**What is needed**
Copy out the data from the line containing "Viewport: 1568px width, 723px height." up to and including the line containing "to the CheckIn/CheckOut", and leave the pictures out.

**Source material**
▼
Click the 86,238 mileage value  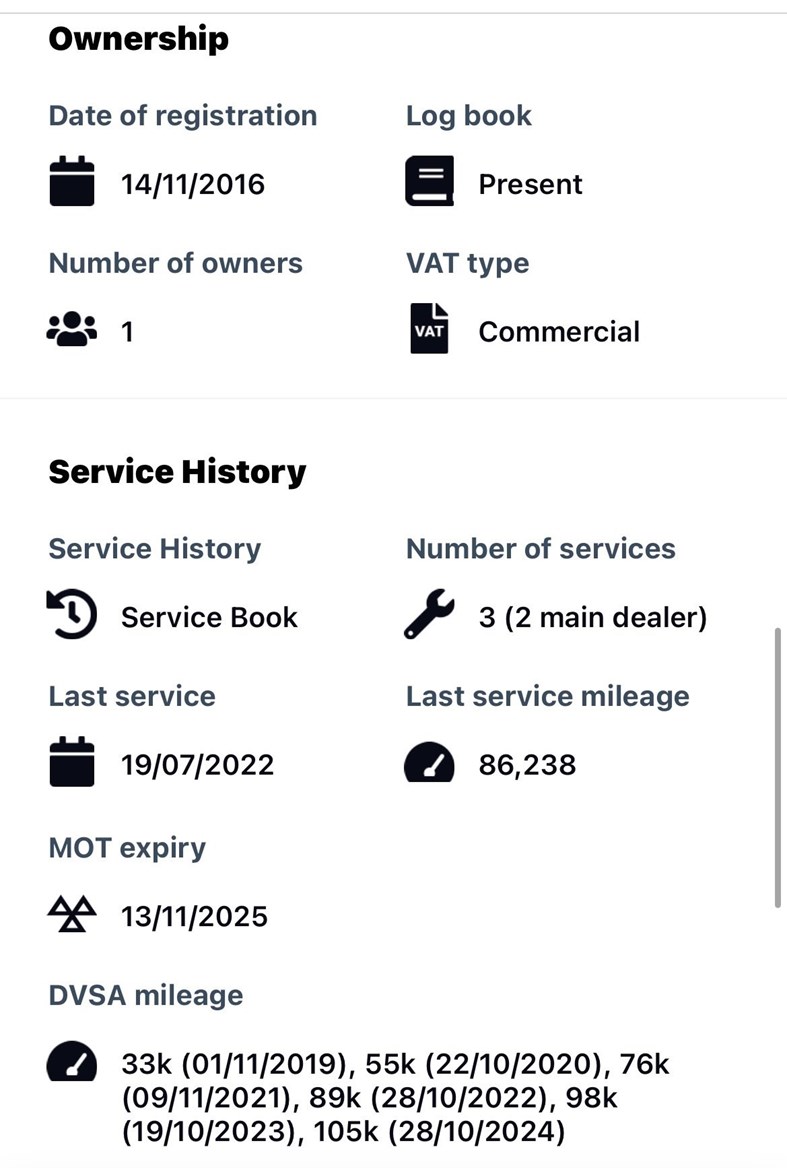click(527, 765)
▲
▼
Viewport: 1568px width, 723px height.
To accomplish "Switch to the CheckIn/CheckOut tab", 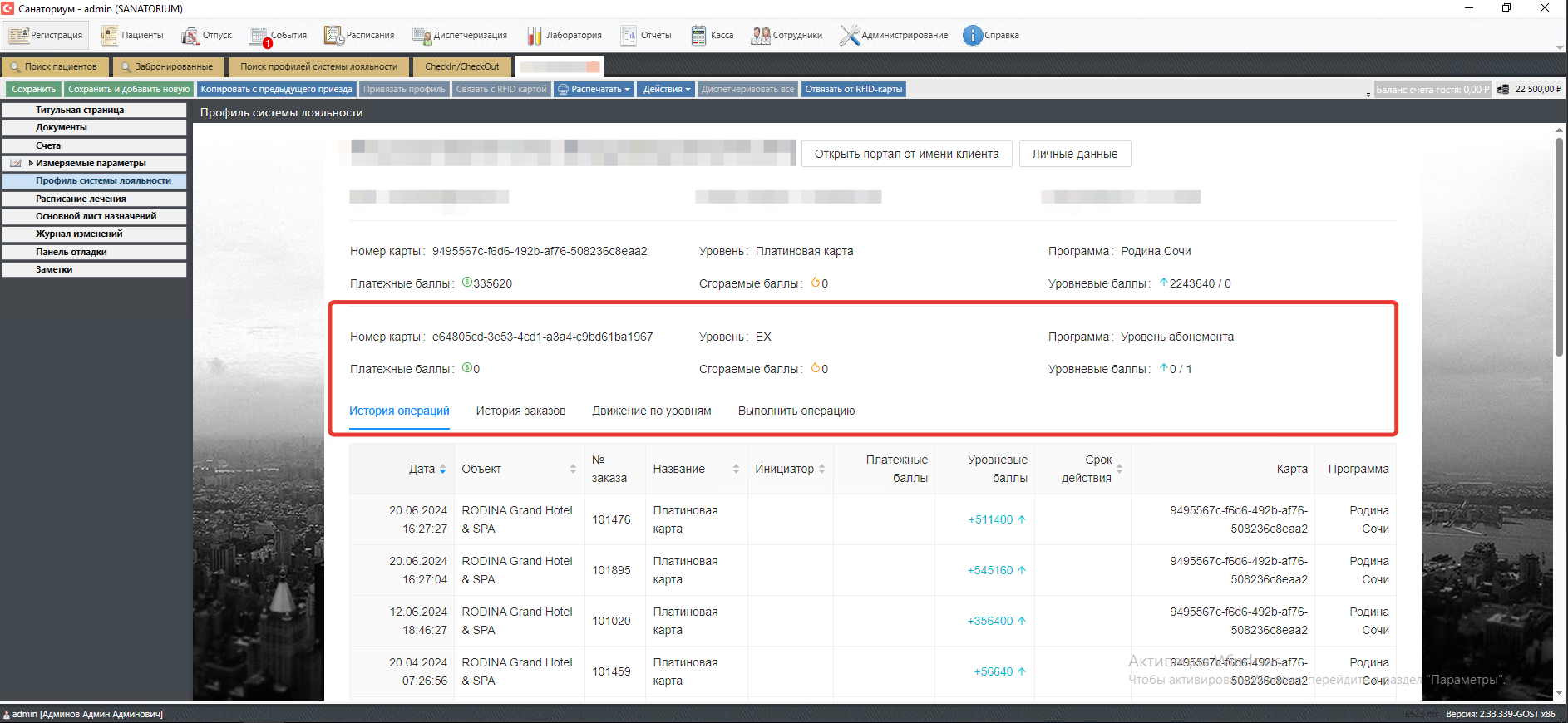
▲
▼
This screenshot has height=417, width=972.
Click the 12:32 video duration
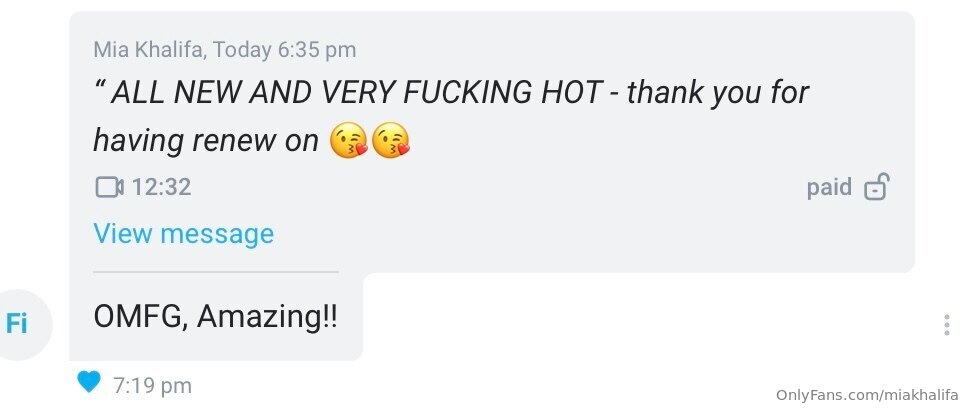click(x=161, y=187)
▲
**Solution**
Viewport: 1568px width, 723px height.
To accomplish "Switch to the CheckIn/CheckOut tab", 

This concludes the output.